FRAGMENTO PARA LEER>
————————

Acuarela del barrio La Candelaria de Bogotá, por Tr3s Más |
Recorrer el barrio de La Candelaria en esta época del
año es especialmente agradable; verano en Bogotá no da tanto como para una
canción como la recordada “Un verano en Nueva York” de la Universidad de la Salsa, El Gran Combo de Puerto Rico, pero sí para llenar de adjetivos y
descripciones estas páginas. Los techos de teja de barro resplandecen con la
luz del astro rey cayendo en perpendiculares, los edificios refulgen desde el
oriente, enmarcados en el azul intensísimo de los cerros. Hasta hace unos años
la capital era una ciudad gris, opaca, llena de edificios vetustos y, en
términos generales, una ciudad poco amable. Pero de un tiempo para acá se ha
convertido en un destino turístico obligado.
Desde que el difunto maestro Rogelio Salmona le dio un
giro a la arquitectura utilizando el ladrillo prensado en las fachadas de Las
Torres del Parque (conjunto que inauguró
la década de los años setenta del siglo pasado), la ciudad se vistió del color
del material y existen a lo largo y ancho de la urbe magníficas construcciones
que refulgen con la luz del sol veraniego de la sabana de Bogotá. Las actuales
construcciones institucionales siguen siendo en concreto, pero el diseño ha
cambiado dramáticamente. Para la muestra un botón: el edificio del Archivo de
Bogotá, herencia del constructor de la Bogotá contemporánea Leopoldo Rother.
Para los menos diestros habrá que decir que este arquitecto polaco llegó a
Colombia huyendo de los nazis y que fue él quien diseñó y desarrolló nuestra
amada Ciudad Universitaria, conocida al tiempo de su apertura como la Ciudad
Blanca; y así sería de no ser por las consignas del compañero militante que adornan las paredes del primer centro
académico del país.
Sí, la metrópoli se viste de gala en verano, los
universitarios abandonan sus tradicionales tertuliaderos para departir,
discutir y debatir en espacios abiertos como el Parque de los Periodistas o el
Mariscal Sucre, donde las conversaciones están sabrosamente aderezadas con
cerveza, aguardiente, chicha y otros productos de la tierra. La gente anda de
mejor humor, se prepara todo el día para las temperaturas polares de la noche
capitalina. Sin embrago, existen seres, como yo, que sólo pueden ser idolatras
de Inti, de Ra, o de Xue por debajo de los 1500 metros sobre el nivel del mar,
y en estas tardes de infame sol canicular buscan desesperados un poco de
sombra, un recinto cerrado para huir de las despiadadas ráfagas de calor y luz
que azotan las calles.

————————

REALICE LO SIGUIENTE> Transcriba del texto sobre La Candelaria el tramo comprendido entre "Desde que el" y "contemporánea Leopoldo Rother.". El listado siguiente procede de una fuente distinta.

DATOS DISPONIBLES>
————————

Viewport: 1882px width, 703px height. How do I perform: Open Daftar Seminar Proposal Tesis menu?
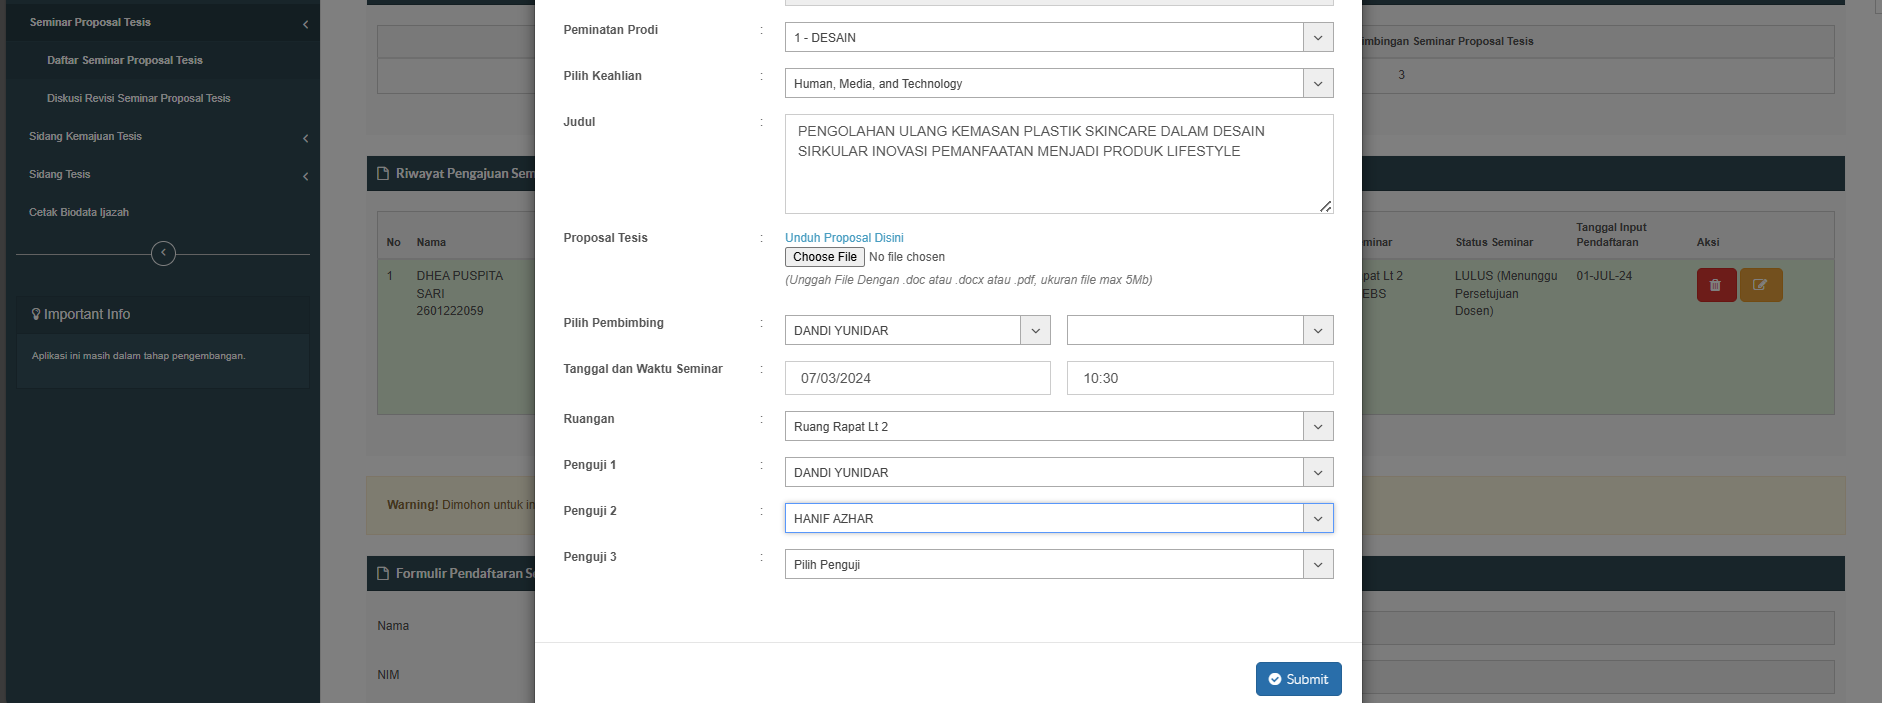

————————

EN RESPUESTA>
Desde que el difunto maestro Rogelio Salmona le dio un
giro a la arquitectura utilizando el ladrillo prensado en las fachadas de Las
Torres del Parque (conjunto que inauguró
la década de los años setenta del siglo pasado), la ciudad se vistió del color
del material y existen a lo largo y ancho de la urbe magníficas construcciones
que refulgen con la luz del sol veraniego de la sabana de Bogotá. Las actuales
construcciones institucionales siguen siendo en concreto, pero el diseño ha
cambiado dramáticamente. Para la muestra un botón: el edificio del Archivo de
Bogotá, herencia del constructor de la Bogotá contemporánea Leopoldo Rother.